Sano was dropped from the middle of the order to No. 7 on Friday, and has struggled this year after being named an All-Star last season. He entered the Angels series hitting .202/.273/.419 on the season.

“Just been thinking about it for a while and how to help him try to get back on track,” said Molitor. “Not the first guy that’s been dropped down around here. I just thought it was the time to give him a little bit different look in the lineup.

“How much hitting in the 3-hole and 4-hole has added to the burden? I can’t really measure that. But if we can alleviate that to some degree — just try to look for something to get him going.”

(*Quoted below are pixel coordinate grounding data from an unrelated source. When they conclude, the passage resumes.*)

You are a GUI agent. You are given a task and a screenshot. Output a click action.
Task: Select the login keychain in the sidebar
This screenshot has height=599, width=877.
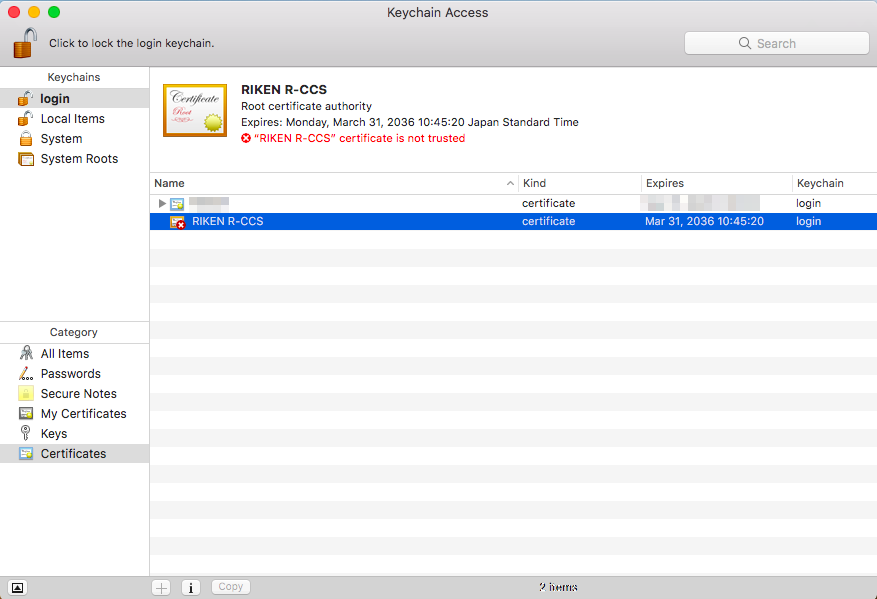(55, 98)
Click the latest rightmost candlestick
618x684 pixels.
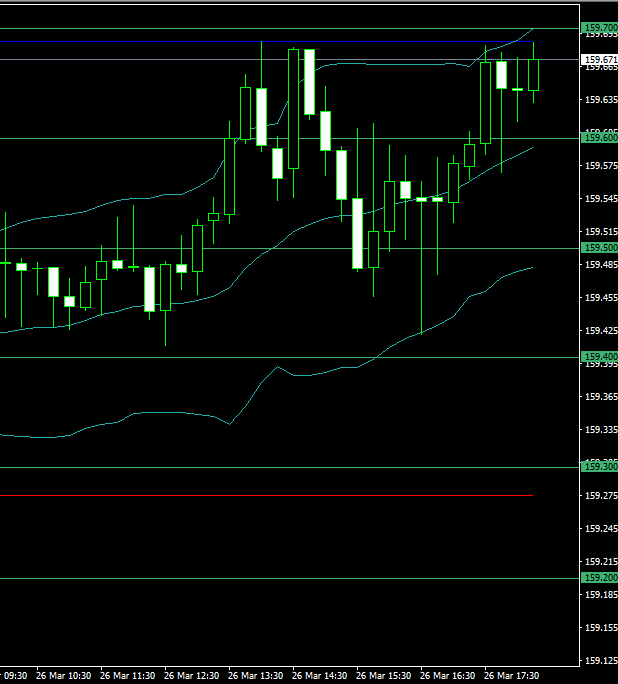pyautogui.click(x=534, y=75)
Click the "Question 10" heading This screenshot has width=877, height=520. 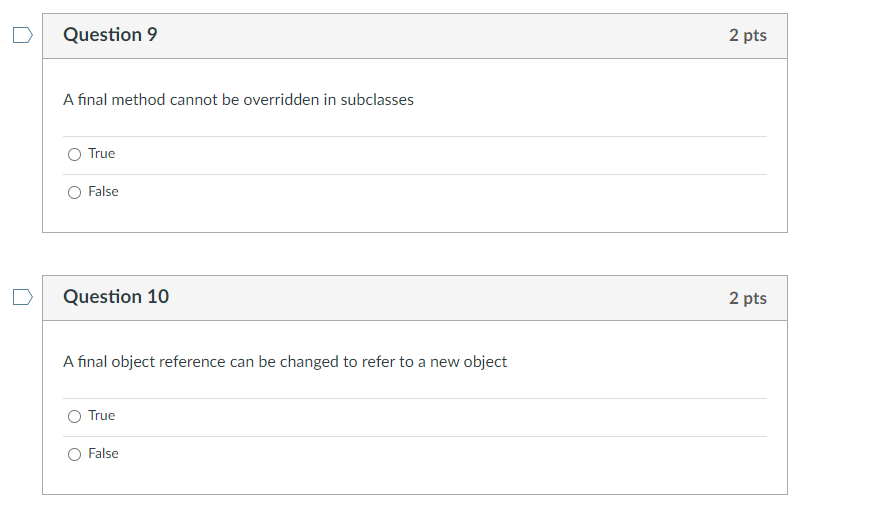(116, 297)
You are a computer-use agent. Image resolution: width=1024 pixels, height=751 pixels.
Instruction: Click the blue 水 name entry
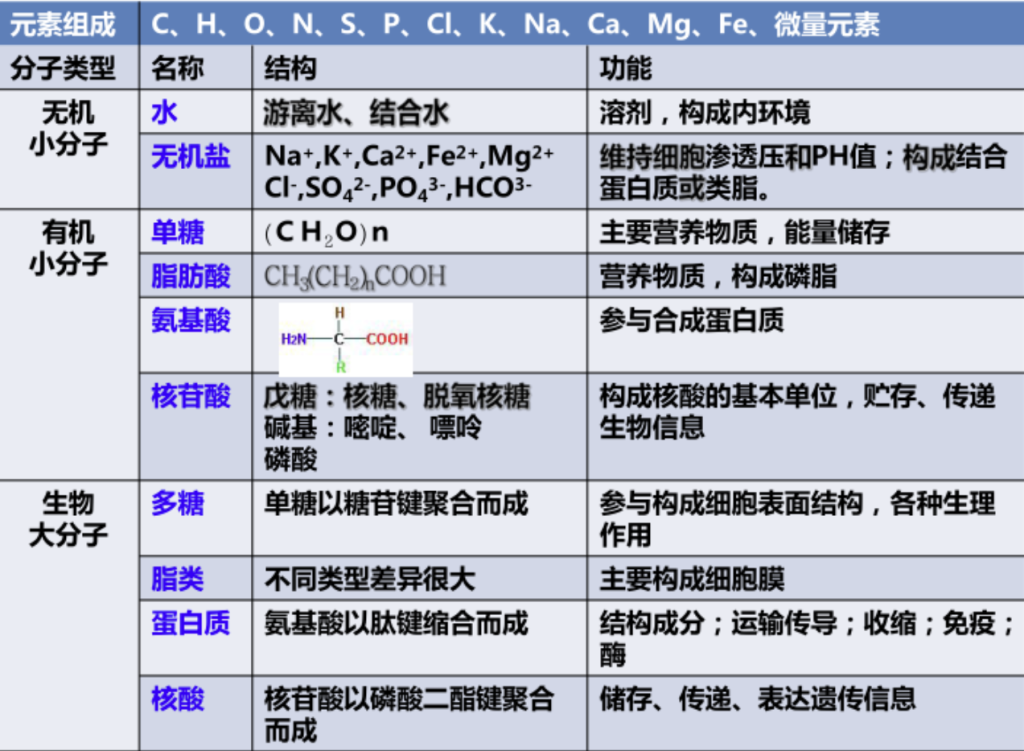(x=164, y=112)
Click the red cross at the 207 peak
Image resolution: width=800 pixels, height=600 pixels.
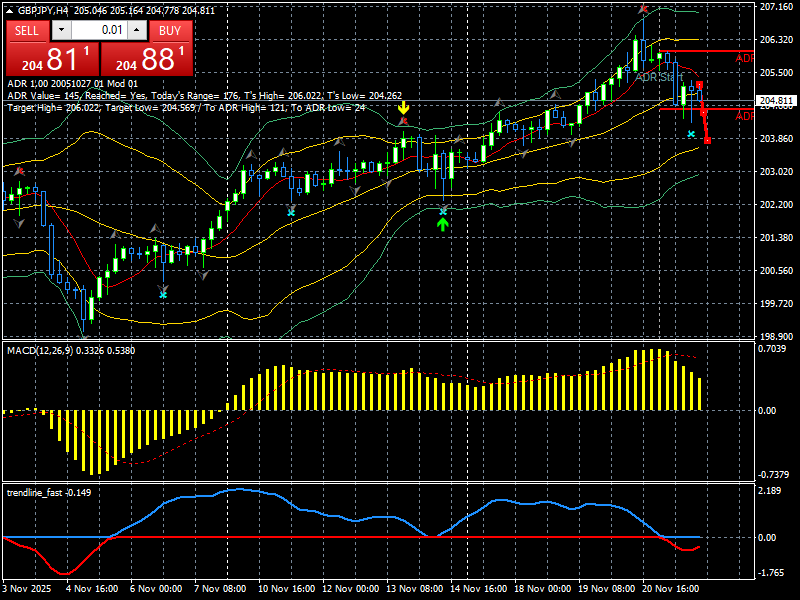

“It’s easy to see why the Twins have disappointed when two of their expected cornerstone players haven’t done the job,” wrote Schoenfield. “Sano’s strikeout rate has gone from extreme to scary. He was at 35-36 percent his first three seasons, but he is now at 40 percent — and that has come with a deteriorating chase rate and thus a career-low walk rate (he was at 15.8 percent as a rookie but is at 9.2 percent this year).”

Schoenfield writes that not all is lost, but that conditioning is a concern, and a move to first base would put more pressure on his bat.

“Sano was a 2.5-WAR player a season ago in just 114 games, so he isn’t a lost cause,” he added, “but the regression in plate discipline is a big concern.”

For the Twins to contend for the AL Central, and make an impact in the playoffs, they need Mauer back and Buxton and Sano at their best. But for right now, they can stay in the race because of, in large part, what Rosario and Escobar are doing at the plate.